TEXTO DE LECTURA:
<<<<

La foto no es vieja, si acaso tiene un par de cortos inviernos, de esos tan breves que gastamos por aquí. Once amigos en una comida, todos mirando a la cámara que manejaba un voluntarioso camarero. Creo que era en Casa Gurpegui, en el reservado que sólo presta en ocasiones. Ahora que me fijo bien, Manolo Arias, que aparece junto a mí, tenía ya entonces un velo triste en los ojos y un algo en la sonrisa que ni sonrisa era, como si presintiera lo que estaba por venir tan pronto.

No nos dijo nada tal vez porque aún nada sabía, pero a partir de entonces se dejó ver muy poco. No estoy seguro, pero es posible que fuese aquella la última vez que lo viera, y si hubo otras ocasiones no las recuerdo. Luego fui sabiendo por terceros que estaba enfermo de eso tan grave y tan canalla, y que no quería ver a nadie, y que había que respetar su silencio y preguntar sólo de vez en cuando a los más cercanos, y morderse la rabia.

Manolo Arias era neurocirujano y se pasó toda la vida luchando contra tumores cerebrales. Es una crueldad innecesaria que se haya muerto, precisamente, de lo que tanto combatió. Es como si un torero falleciese estoqueado. La inversión de toda lógica. Algo malditamente irónico, como la venganza de un demonio. Me cuentan que fue él mismo quien se diagnosticó, quien se hizo casi a hurtadillas las pruebas necesarias y que cuando las tuvo en su mano y comprendió lo que pasaba un temblor le ablandó las piernas. Se repuso al instante y tuvo, incluso, el valor de aplicarse la estadística y calcular cuánto le quedaba de vida.

A Manolo lo trajo a la tertulia Pedro Doblas, que colecciona amigos y luego los entremezcla unos con otros a ver qué pasa. Nos juntamos los sábados por la mañana a tomar café y reírnos un rato y hablar mal de los políticos. Allí lo conocí y desde el principio supe que era un hombre muy especial, de los que cargan con asuntos delicados y manejan material sensible, y eso acaba dejando huella. Era un médico de los que se llevan a los pacientes en el corazón y en la cabeza y en el alma, de esos que cuando uno se le escapaba entre los dedos pasaba luego un largo duelo de noches en vela.

El miércoles me tocó a mí ir a su duelo. En el cementerio, los gorriones habían robado el nido a las golondrinas y lo celebraban con gran revuelo de gorjeos. "Y yo me iré, y se quedarán los pájaros cantando", dijo Juan Ramón, que lo dijo casi todo. Y esta noche soy yo el que se ha quedado en vela, mirando la vieja foto que en realidad no es tan vieja, que sólo tiene un par de cortos inviernos, en la que está mi amigo con una sonrisa que ni sonrisa era, y con esa mirada un poco triste que parecía ya venir del otro lado.

>>>>

DATOS RECOGIDOS:
<<<<

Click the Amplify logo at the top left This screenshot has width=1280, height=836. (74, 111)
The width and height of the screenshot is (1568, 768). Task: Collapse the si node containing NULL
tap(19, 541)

>>>>

TAREA:
Copia otra vez el fragmento del texto sobre Manolo Arias que va de "A Manolo lo" a "noches en vela.", ambos incluidos, y cambia "los sábados" por "los domingos".

RESPUESTA AL EJERCICIO:
A Manolo lo trajo a la tertulia Pedro Doblas, que colecciona amigos y luego los entremezcla unos con otros a ver qué pasa. Nos juntamos los domingos por la mañana a tomar café y reírnos un rato y hablar mal de los políticos. Allí lo conocí y desde el principio supe que era un hombre muy especial, de los que cargan con asuntos delicados y manejan material sensible, y eso acaba dejando huella. Era un médico de los que se llevan a los pacientes en el corazón y en la cabeza y en el alma, de esos que cuando uno se le escapaba entre los dedos pasaba luego un largo duelo de noches en vela.